Mit einem speziellen Stabilisierungsverfahren wurden der Busbahnhof Dornach und ein stark belasteter Kreisverkehr saniert. Die Gemeinde setzte dabei auf kürzere Bauzeiten, die Wiederverwendung vorhandener Materialien und eine widerstandsfähige Fahrbahnkonstruktion.
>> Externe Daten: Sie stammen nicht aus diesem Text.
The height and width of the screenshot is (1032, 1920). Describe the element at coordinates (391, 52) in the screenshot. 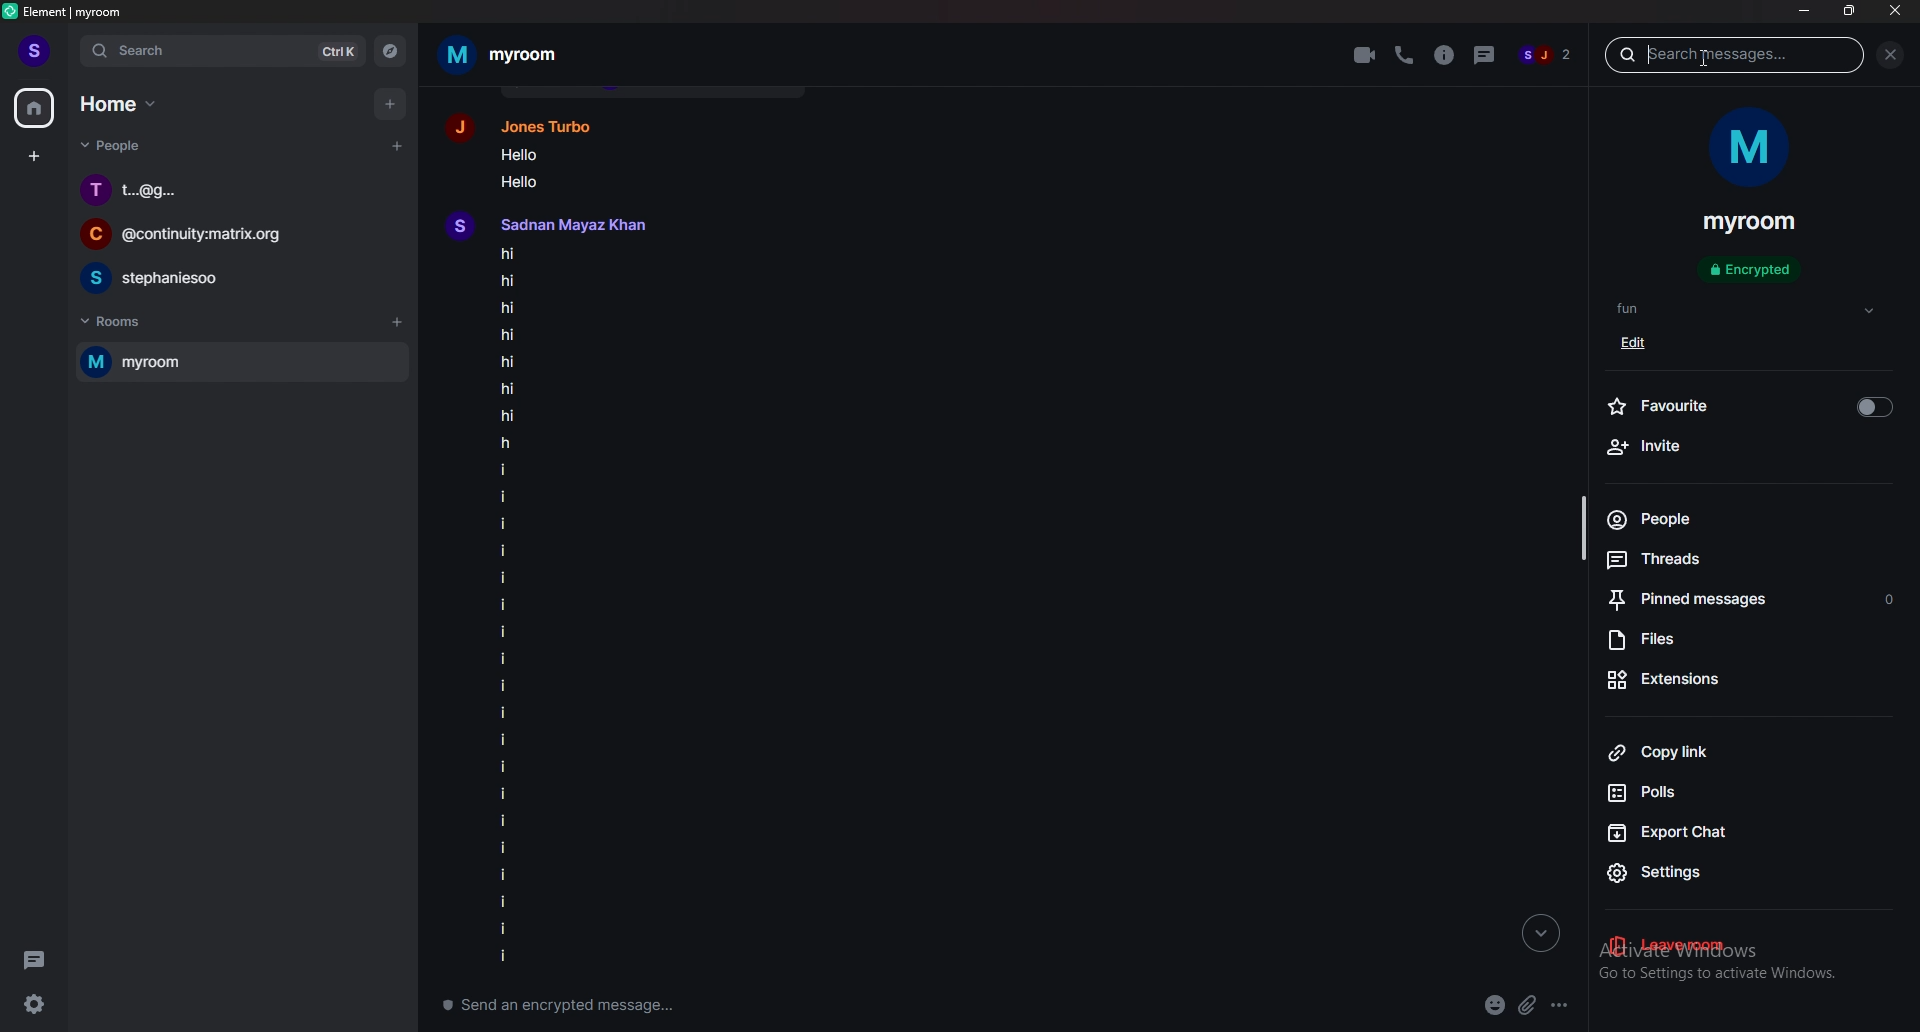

Hohe Belastungen durch Busverkehr stellen viele Kommunen vor ähnliche Herausforderungen: Verformungen im Asphalt, Spurrinnen und Druckstellen treten insbesondere an Haltestellenbereichen regelmäßig auf. Auch Aschheim stand vor diesem Problem. Gemeinsam mit der Panmax GmbH entschied sich die Gemeinde deshalb für ein alternatives Sanierungsverfahren.
Asphaltverformungen durch hohe Belastung
Im Bereich des Busbahnhofs Dornach hatten sich durch die hohen Traglasten der Busse sowie deren Abwärme zunehmend Verformungen im Asphalt gebildet. Um eine wirtschaftliche und zugleich langlebige Lösung zu finden, entwickelte das Bauamt der Gemeinde gemeinsam mit dem ausführenden Unternehmen einen neuen Aufbau.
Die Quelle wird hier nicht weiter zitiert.